The AML in AML compliance stands for anti-money laundering. AML compliance means following regulations designed to deter money laundering through both prevention and detection.
The Bank Secrecy Act that was passed in 1970 set up regulations for tracking the sources, amount, and exchange of money into and out of the U.S. Other acts followed, each one addressing different aspects of AML compliance. As terrorist attacks and cybersecurity threats have increased, these rules have become more important and stricter than ever.
In order to comply with these rules, a financial institution must adhere to the AML rules outlined in FINRA Rule 3310. FINRA is the Financial Industry Regulatory Authority. These rules clearly define the minimum standards for written AML compliance programs.

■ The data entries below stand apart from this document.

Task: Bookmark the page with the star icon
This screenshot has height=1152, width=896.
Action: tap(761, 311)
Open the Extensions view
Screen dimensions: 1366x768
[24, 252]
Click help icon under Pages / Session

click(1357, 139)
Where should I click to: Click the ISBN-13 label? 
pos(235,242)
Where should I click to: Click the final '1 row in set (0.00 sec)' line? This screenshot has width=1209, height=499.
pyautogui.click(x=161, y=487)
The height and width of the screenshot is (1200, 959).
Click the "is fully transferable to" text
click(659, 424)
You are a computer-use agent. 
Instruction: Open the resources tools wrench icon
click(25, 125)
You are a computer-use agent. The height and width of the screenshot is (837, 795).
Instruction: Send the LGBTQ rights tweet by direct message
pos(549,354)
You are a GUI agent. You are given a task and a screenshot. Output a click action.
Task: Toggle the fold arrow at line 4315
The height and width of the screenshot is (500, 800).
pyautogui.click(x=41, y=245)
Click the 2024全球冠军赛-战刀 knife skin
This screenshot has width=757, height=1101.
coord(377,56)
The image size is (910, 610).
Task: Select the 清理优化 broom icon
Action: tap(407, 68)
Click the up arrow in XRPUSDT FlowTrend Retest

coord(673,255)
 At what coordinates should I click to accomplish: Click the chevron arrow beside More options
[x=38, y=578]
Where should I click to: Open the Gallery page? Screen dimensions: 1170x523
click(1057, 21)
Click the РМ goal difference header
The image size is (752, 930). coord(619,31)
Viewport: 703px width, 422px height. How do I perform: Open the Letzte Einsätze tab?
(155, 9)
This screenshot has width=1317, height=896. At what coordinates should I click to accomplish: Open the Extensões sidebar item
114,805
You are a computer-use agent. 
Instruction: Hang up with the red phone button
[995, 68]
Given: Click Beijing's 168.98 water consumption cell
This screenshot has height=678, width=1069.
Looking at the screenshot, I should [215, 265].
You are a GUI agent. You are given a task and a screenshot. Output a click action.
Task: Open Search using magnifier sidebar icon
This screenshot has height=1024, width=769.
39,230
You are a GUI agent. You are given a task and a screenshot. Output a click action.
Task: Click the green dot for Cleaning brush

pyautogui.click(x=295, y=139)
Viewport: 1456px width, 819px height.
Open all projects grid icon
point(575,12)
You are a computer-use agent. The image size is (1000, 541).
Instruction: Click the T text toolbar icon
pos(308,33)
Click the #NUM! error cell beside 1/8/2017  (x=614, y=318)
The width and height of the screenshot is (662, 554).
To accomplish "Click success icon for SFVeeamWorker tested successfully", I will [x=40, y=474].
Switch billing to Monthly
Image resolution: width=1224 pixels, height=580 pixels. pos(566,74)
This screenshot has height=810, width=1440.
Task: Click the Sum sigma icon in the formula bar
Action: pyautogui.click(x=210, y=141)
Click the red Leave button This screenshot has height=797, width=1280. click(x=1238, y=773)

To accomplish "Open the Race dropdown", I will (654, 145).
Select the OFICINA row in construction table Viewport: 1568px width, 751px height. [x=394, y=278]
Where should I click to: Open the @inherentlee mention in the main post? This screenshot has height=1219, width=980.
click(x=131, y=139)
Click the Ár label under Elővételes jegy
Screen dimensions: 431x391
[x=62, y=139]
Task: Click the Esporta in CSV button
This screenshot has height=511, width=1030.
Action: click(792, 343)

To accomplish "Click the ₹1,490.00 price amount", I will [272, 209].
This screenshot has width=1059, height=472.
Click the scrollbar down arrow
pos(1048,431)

These programs must be designed so that the financial institution can detect and report suspicious occurrences accurately. As a part of AML compliance programs, customer identification programs must be risk-based to effectively enable the bank to know the true identity of their customer. Once the AML compliance program is designed, it must be approved and signed by a senior manager.
Next, the program must be tested independently so that it can be implemented properly. Training is also a vital part of AML compliance programs so that employees of the FI are well-equipped to follow the laws proficiently.
FINRA provides an AML template for small firms to use in creating their AML compliance programs. These templates can be helpful resources because they include instructions and text examples that can be used for developing an effective program. AML software is also available to facilitate compliance with the rules in a more efficient way.
Failure to follow AML regulations can bring legal consequences initiated by the government. The resulting penalties can include large fines, assignment of criminal responsibility or other negative effects. AML compliance, then, is crucial for any financial institution.